The algorithm requires a lot of sleep time to be accumulated before a thread can be considered interactive. This remembered sleep time is capped at a few seconds so it only takes a few hundred milliseconds before we discover that a thread is no-longer interactive. It does permit interactive UI applications to wake up with the lowest possible latency since they have a very high priority. If they then abuse this benefit for very long they are scheduled round-robin based on cpu utilization like other bulk tasks. In practice we have picked values that keep desktop user applications interactive as well as is possible.

OFED, 10gigE, and SUJ

I have merged the OFED 1.5.3 Infiniband stack into FreeBSD CURRENT. We have achieved feature and performance parity with the Linux stack using a combination of wrappers and re-implementation of sensitive pieces. lwn wrote an article about the wrapper work here. Some FreeBSD developers are understandably concerned about growing a Linux kernel compat layer and how that could lower the quality of FreeBSD drivers. I don't foresee this as a real complication but only time will tell.

I'm working on bringing in support for Mellanox's 10gigE adapters now. It's always interesting for me to explore different directions operating systems take to accomplish the same features. Network buffering is one of those areas that is starkly different across operating systems. Maybe that deserves its own post.

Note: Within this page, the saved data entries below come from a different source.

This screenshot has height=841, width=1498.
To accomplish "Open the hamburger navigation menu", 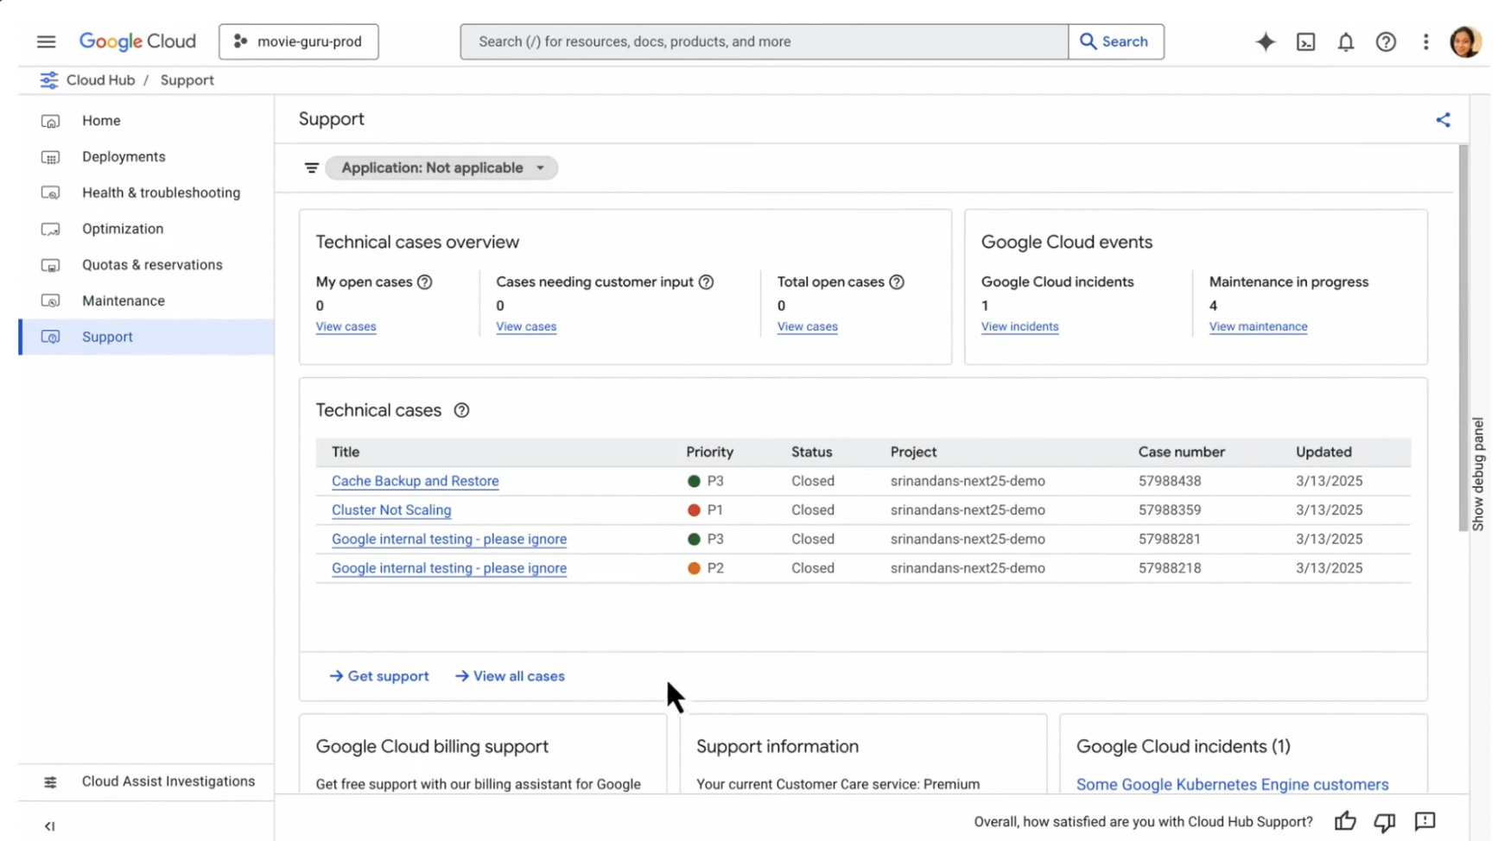I will (x=46, y=41).
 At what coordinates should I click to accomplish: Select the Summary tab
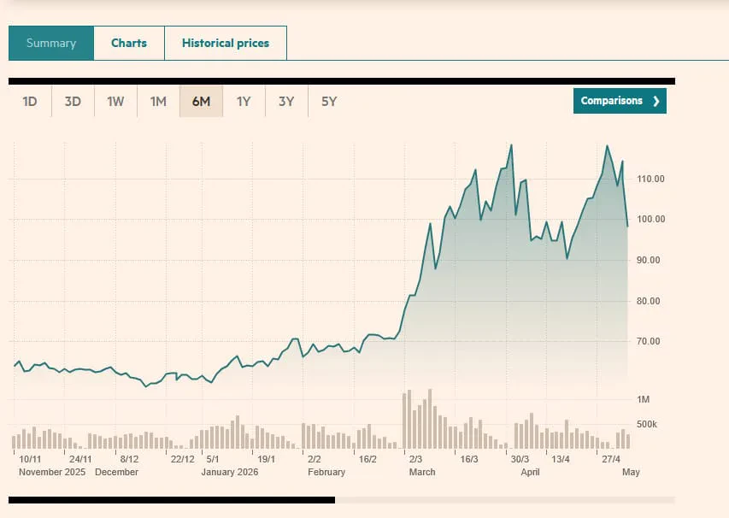[x=51, y=44]
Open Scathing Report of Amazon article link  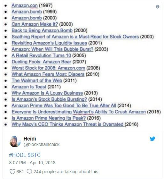75,37
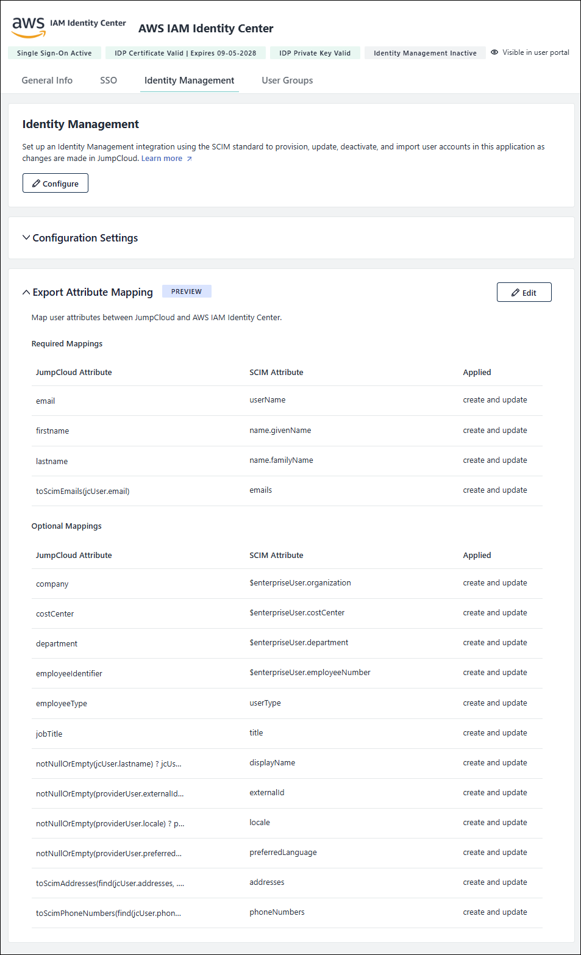581x955 pixels.
Task: Click the IDP Certificate Valid status badge
Action: [x=185, y=53]
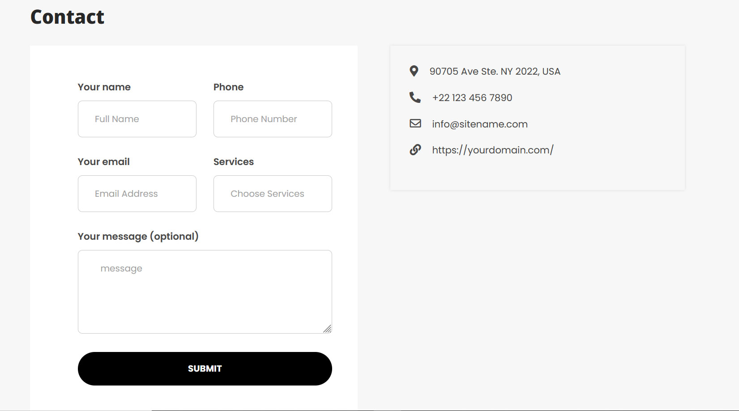Visit the https://yourdomain.com/ link

click(493, 150)
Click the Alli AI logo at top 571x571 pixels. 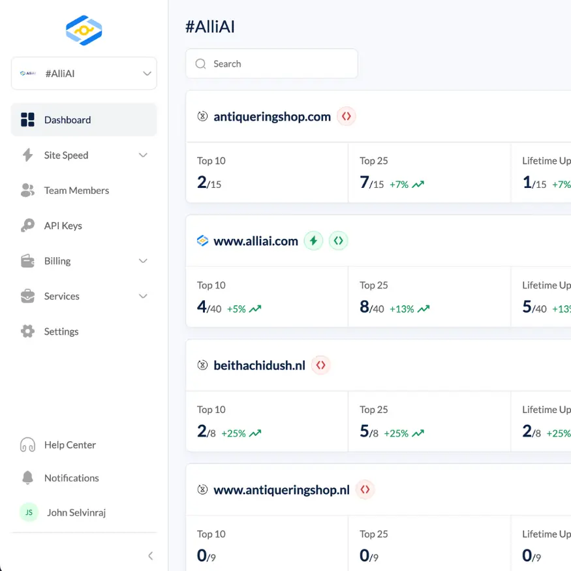[84, 30]
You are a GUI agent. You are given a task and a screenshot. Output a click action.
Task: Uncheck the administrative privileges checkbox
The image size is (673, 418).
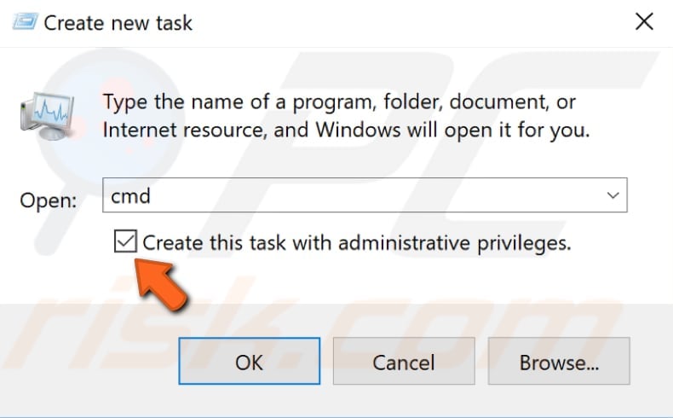[124, 243]
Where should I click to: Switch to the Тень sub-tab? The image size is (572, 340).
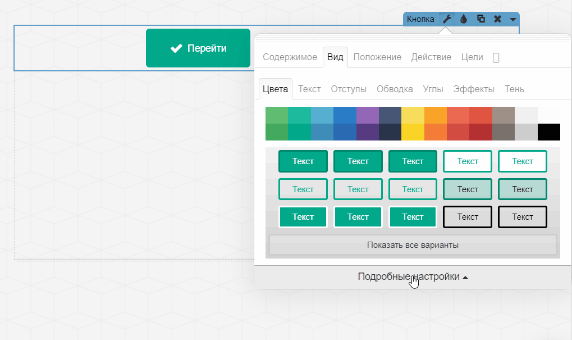pos(514,89)
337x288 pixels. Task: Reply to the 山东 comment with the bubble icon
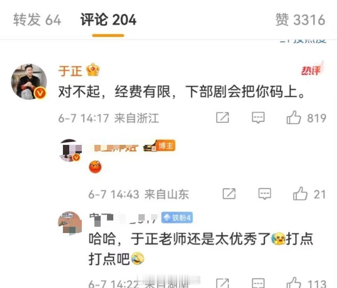point(265,194)
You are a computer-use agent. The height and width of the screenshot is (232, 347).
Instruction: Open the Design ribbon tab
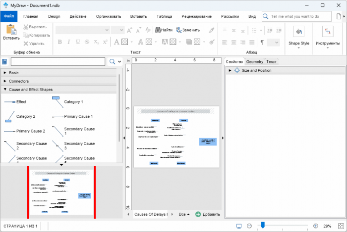point(54,16)
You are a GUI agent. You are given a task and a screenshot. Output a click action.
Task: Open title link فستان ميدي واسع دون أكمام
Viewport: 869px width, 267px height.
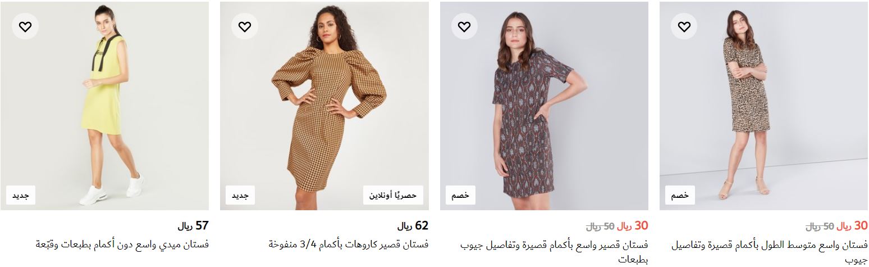[122, 245]
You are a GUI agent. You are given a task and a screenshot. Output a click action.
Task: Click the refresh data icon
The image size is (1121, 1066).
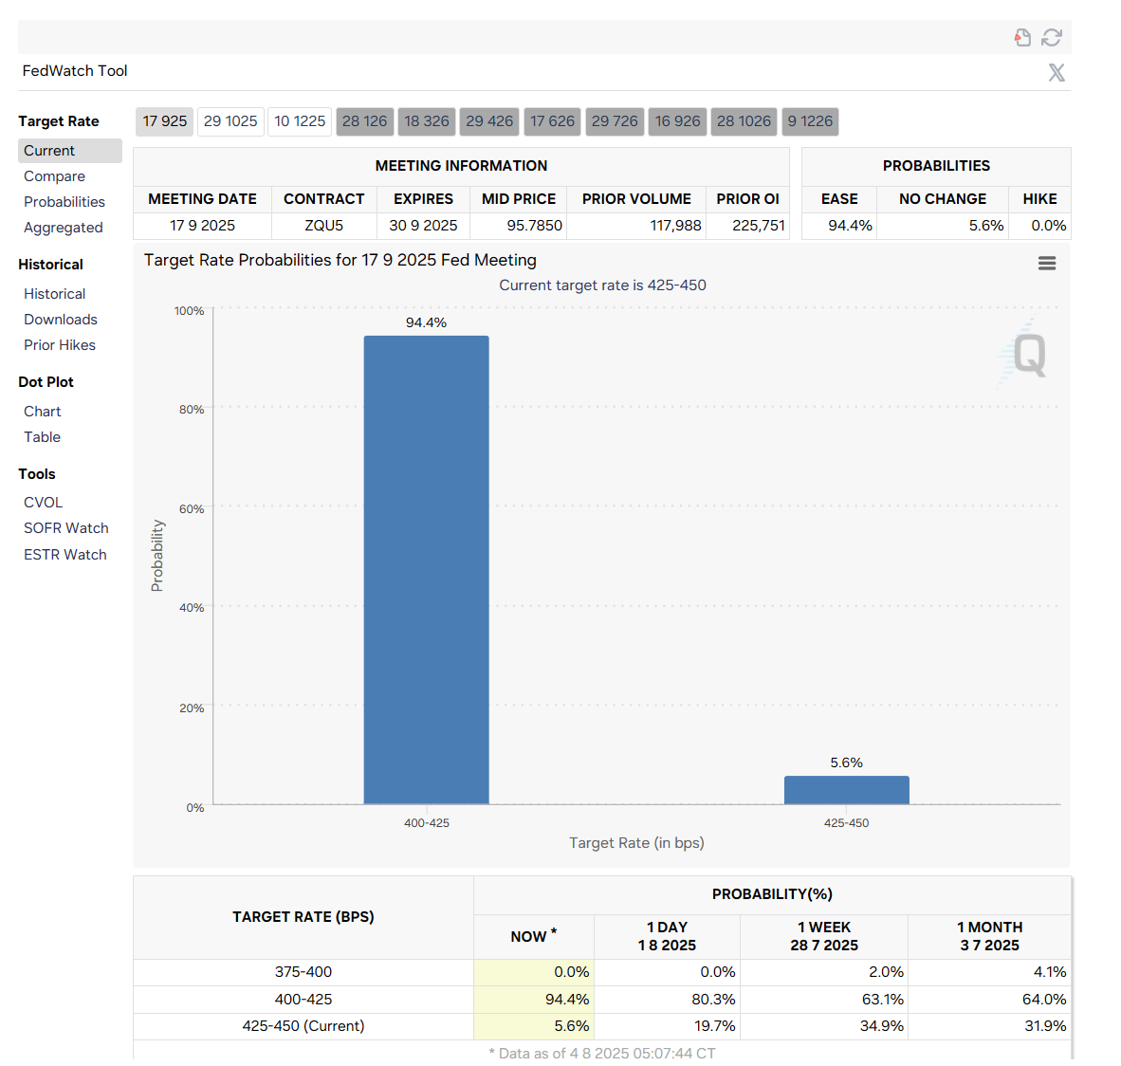coord(1051,38)

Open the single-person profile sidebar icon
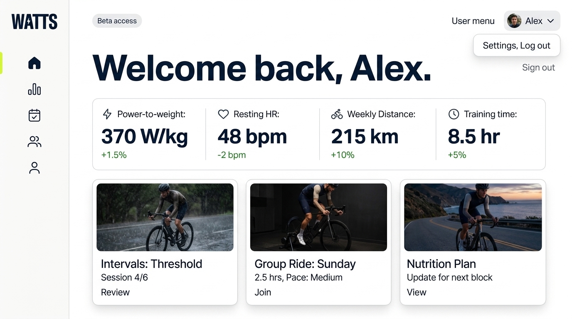35,168
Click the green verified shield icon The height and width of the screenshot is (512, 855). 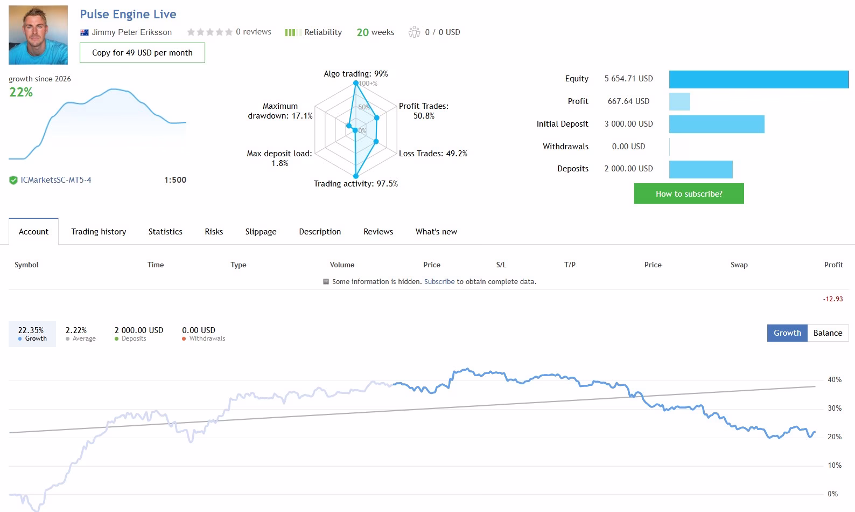click(x=13, y=180)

I am now looking for bug reports for SUJ for another round of bug-fixing before 9.0 ships. There are a couple of areas where performance isn't great due to latency involved in blocking journal writes. I know how to eliminate these but it will take some time to implement. We are hoping to ship SUJ as the default in 9.0 and then I may provide an official backport to 8.x.

wherein I replicate my feet

I sometimes do things unrelated to computers that are probably still considered geeky. I have made reference to being a cyclist before. As you know cyclists are obsessed with all things carbon fiber and I am no different. With the help of a boat builder friend of mine, I finally had an opportunity to make my own composite parts in pursuit of the perfectly fitting shoe. Behind the cut are some pictures and a description of the process.

Read more...Collapse )

Year in review

I have not posted in a very long time. I have been busy though and I'll try to summarize the last year here.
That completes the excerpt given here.